━━━━━ TEXT PROVIDED
East Hampton Deer Committee Recommends Bow Hunting With Eye Toward Spaying

Sep 16, 2014 5:48 PM

The East Hampton Town Deer Management Advisory Committee has released its annual report, which recommends that the Town Board use local, trained volunteers to do selective bow hunting on town and private land starting on a small scale this hunting season.

In its report, the committee suggests additionally allowing a few select hunters to kill deer on some Wednesdays at the town’s sanitation facilities in Montauk and East Hampton, when they are closed, or in the northern section of Springs.

Another way the town could start controlling the herd would be to offer nuisance permits allowing hunters to kill deer on public properties out of season, perhaps in February or March when land is not used much recreationally, the committee said.

As it often is in such programs, the meat from harvested deer could be required to be donated to local food pantries, the committee’s report said.

A number of additional properties became eligible this year for hunting when Governor Andrew Cuomo changed the setback limit for bow hunting, cutting it from 500 feet from residential properties and buildings to 150 feet, according to town officials. In July, the Town Board approved the addition of 300 acres of town-owned property to be opened up to bow hunting and 174 acres at Culloden in Montauk to firearm hunting.

In addition to having more land open for this hunting season, which starts October 1 and runs through December 31, the State Department of Environmental Conservation is looking to keep bow hunting open through January, and to extend firearm hunting to the weekends. Currently, hunting with firearms is allowed only on weekdays in January.

The town will need to adjust its January permit and lottery system in response, since both bow hunters and hunters using firearms would be applying for January slots, if the DEC goes forward with these changes.
━━━━━━━━━━
━━━━━ EXTRACTED DATA
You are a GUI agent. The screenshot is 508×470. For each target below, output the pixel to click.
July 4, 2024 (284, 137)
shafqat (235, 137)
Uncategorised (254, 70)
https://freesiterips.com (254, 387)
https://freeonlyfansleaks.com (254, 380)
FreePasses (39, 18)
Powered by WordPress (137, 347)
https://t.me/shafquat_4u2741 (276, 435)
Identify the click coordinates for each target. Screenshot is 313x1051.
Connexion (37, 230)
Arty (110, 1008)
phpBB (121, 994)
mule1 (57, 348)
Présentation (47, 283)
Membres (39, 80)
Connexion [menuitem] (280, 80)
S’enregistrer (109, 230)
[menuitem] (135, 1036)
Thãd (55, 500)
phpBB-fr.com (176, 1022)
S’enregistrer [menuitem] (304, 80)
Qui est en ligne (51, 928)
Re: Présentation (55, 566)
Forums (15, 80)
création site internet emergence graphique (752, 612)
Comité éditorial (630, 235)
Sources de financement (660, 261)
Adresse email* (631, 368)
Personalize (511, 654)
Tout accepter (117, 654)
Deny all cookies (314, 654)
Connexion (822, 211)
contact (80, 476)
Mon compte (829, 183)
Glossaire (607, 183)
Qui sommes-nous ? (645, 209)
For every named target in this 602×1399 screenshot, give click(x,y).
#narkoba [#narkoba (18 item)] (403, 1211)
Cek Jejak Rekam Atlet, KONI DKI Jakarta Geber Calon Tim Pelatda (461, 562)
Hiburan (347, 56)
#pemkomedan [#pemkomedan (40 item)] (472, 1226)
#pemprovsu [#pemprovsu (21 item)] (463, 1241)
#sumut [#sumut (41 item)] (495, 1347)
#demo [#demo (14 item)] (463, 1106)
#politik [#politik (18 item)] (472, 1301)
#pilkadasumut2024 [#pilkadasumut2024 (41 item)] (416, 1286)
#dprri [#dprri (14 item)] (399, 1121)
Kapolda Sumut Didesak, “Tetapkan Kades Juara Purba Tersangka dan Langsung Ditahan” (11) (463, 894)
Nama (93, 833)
━━━━━━━━━━
■ GIVEN PROBLEM A ■
Write out the East Hampton deer article from "The East Hampton" up to and including "committee’s report said.", switching "Town Board" to "Town Council".
■ GIVEN PROBLEM B ■
Proceed with the East Hampton deer article, picking up after its last sentence.

■ EXERCISE OUTPUT A ■
The East Hampton Town Deer Management Advisory Committee has released its annual report, which recommends that the Town Council use local, trained volunteers to do selective bow hunting on town and private land starting on a small scale this hunting season.

In its report, the committee suggests additionally allowing a few select hunters to kill deer on some Wednesdays at the town’s sanitation facilities in Montauk and East Hampton, when they are closed, or in the northern section of Springs.

Another way the town could start controlling the herd would be to offer nuisance permits allowing hunters to kill deer on public properties out of season, perhaps in February or March when land is not used much recreationally, the committee said.

As it often is in such programs, the meat from harvested deer could be required to be donated to local food pantries, the committee’s report said.

■ EXERCISE OUTPUT B ■
Town Councilman and Deer Management Advisory Committee liaison Fred Overton said it appears the state is allowing more hunting in general. “I hope it’s to give us a little better opportunity to further control the herd,” he said. “A few more days of hunting would give us better control over the herd.”

The committee, however, sees the merit of a non-lethal approach in its report. Over the course of this year, the committee has met with researchers and experts on deer spaying, but for now said it simply will closely follow East Hampton Village’s planned doe spaying program this winter, according to Zachary Cohen, the committee’s chairman. The village’s program will also incorporate hunting.

“I’m thrilled that the village, with mainly private donations, is going forward with this,” Mr. Cohen said on Tuesday. “It’s hard for the town or the village at the moment to put all its money into results that really aren’t there yet. We want something like this in future ... I’m glad the town is going to at least cooperate and going to help in some experiments, but it will not put up money.”

The report states that the deer management coordinator will work with Dr. Anthony DiNicola, who will lead the deer spaying in the village, to use adjacent property within town boundaries as control areas for the program.

In the meantime, the recommendation for the next year is to see how the spaying program goes, but also to gather hard numbers on how many deer are hit by vehicles and the deer’s effect on forest ecology.

Mr. Cohen said the hope is to work with Tom Rawinski of the U.S. Forest Service to learn techniques using plants as an index to measure the impact of the deer population, and suggests that the town budget for the relatively minor expense it would take to have Mr. Rawinski visit.

“We’re trying to reach out, but we’re trying to learn,” Mr. Cohen said. “We’re definitely not trying to be dictatorial in any way, and we want to be respectful.”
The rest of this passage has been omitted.